This is a contributed blog post from University La Sapienza (Rome, Italy) PhD Student, Alessandra Mastrobuono Battisti, and professor of astronomy and astrophysics, Roberto Capuzzo-Dolcetta.
Seems like humans have always had a fascination with the stars—looking up into the sky and wondering about galaxies far away. In fact, astronomy, or the study of the universe and stars, is perhaps one of the oldest scientific disciplines.
Today with the advent of powerful computers, astronomers can use complex mathematical models to study how stars interact. They can see the formation and collisions of star clusters and galaxies, where black holes exist.
Looking at the video below, you can see how a GPU simulation, created over 5 hours, shows the radial fall of a star cluster toward a massive black hole in the center of our galaxy. This black hole has a mass 10 times greater than the star cluster
At the University of Rome, we developed a new software application called NBSymple that takes advantage of a hybrid combination of CPUs and GPUs. It uses the OpenMP directives model along with the CUDA parallel programming model for GPUs. For the hard core technies out there, we used a high precision, symplectic, algorithm for time integration, which guarantees energy conservation.
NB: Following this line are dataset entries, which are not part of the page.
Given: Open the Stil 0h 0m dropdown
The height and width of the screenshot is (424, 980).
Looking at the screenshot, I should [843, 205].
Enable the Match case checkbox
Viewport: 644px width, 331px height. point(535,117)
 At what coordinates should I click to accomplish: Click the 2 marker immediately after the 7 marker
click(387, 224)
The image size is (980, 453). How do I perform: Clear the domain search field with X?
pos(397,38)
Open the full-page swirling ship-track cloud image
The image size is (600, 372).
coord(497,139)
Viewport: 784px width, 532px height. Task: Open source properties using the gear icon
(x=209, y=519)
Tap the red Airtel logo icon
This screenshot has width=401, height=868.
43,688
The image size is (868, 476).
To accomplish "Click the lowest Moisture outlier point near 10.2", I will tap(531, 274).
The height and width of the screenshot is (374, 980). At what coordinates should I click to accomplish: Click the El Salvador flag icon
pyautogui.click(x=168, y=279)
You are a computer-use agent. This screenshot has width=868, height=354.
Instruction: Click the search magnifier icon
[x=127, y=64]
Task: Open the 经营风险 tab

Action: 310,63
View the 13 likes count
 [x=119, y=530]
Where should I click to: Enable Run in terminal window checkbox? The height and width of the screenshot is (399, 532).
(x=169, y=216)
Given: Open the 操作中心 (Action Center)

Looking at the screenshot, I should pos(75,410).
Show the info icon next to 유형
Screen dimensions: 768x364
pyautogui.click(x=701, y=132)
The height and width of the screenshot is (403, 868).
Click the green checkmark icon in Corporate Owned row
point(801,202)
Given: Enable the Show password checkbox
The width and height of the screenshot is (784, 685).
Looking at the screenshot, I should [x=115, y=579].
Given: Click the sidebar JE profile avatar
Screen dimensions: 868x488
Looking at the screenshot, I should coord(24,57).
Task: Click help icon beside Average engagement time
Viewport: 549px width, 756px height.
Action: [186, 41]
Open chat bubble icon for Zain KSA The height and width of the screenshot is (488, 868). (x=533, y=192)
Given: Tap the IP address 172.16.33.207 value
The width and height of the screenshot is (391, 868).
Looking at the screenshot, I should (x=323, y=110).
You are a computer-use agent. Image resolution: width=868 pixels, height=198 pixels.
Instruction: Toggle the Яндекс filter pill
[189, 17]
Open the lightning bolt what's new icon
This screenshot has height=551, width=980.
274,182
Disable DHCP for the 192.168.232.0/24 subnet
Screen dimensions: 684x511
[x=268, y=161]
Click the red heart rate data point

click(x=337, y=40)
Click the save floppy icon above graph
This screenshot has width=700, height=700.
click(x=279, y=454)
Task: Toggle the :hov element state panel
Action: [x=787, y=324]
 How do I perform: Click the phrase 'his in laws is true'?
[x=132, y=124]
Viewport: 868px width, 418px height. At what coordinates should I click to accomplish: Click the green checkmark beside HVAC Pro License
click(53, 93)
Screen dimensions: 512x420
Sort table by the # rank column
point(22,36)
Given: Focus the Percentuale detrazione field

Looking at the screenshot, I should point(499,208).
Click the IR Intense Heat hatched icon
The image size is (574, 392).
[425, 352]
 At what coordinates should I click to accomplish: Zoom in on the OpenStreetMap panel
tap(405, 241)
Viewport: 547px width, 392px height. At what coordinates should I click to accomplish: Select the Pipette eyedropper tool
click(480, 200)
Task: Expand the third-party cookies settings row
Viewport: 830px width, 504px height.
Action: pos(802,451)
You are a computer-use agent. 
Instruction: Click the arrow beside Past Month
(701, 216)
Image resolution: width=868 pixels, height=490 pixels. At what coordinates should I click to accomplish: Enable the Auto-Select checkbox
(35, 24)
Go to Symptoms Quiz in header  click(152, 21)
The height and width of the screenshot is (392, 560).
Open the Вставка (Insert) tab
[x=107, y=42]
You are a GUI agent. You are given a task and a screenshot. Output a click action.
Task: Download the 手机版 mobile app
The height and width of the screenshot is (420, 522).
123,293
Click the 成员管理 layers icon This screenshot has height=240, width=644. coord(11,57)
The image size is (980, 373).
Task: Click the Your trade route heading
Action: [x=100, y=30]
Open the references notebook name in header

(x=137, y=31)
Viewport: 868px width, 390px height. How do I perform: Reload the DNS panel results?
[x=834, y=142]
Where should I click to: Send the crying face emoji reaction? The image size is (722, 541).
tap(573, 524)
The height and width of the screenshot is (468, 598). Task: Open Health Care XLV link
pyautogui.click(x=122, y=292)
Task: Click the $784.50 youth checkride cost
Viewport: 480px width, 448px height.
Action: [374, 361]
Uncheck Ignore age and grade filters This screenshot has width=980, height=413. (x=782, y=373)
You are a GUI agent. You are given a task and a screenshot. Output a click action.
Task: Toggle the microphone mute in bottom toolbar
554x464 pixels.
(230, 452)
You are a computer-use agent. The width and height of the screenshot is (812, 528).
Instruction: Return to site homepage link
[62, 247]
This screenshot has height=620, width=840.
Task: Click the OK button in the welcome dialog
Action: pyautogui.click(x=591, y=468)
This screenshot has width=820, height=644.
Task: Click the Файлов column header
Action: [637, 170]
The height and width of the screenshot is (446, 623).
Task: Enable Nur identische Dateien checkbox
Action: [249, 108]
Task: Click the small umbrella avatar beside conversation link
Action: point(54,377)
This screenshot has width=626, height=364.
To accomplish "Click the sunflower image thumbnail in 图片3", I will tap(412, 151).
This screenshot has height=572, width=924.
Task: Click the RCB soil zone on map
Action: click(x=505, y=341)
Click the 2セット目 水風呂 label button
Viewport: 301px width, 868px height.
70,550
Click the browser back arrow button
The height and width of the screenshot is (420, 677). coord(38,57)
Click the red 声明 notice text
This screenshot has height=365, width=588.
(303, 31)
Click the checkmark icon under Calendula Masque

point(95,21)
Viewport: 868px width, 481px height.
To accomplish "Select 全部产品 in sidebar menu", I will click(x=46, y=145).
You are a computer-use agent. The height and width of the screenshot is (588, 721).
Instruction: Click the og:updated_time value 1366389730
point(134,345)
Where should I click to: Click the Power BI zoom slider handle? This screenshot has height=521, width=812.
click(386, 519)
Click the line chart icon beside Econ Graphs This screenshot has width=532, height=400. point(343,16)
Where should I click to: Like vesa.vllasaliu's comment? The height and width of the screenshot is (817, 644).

We compared our software with various processor technologies, using both single precision and double precision floating point arithmetic. The results were dramatic — just one Tesla C1060 GPU ran 330 times faster than 2 Quad Core Intel Xeon 2.00 GHz CPUs for a star system with N=7680 stars. When we added the 2nd Tesla C1060 GPU, the application ran two times as fast.
It took 2 Tesla GPUs 1 minute to evaluate all the forces among N=1,536,000 stars in a stellar Globular Cluster; this means that in less than 9 days of simulation we can model a full revolution of the Globular Cluster around the center of the Milky Way.
The “real time” revolution of a cluster in the Milky Way takes about 250 million years to be accomplished.
This kind of order of magnitude improvement in simulation enables our research group to study much more complex interactions in the dynamics of self-gravitating systems.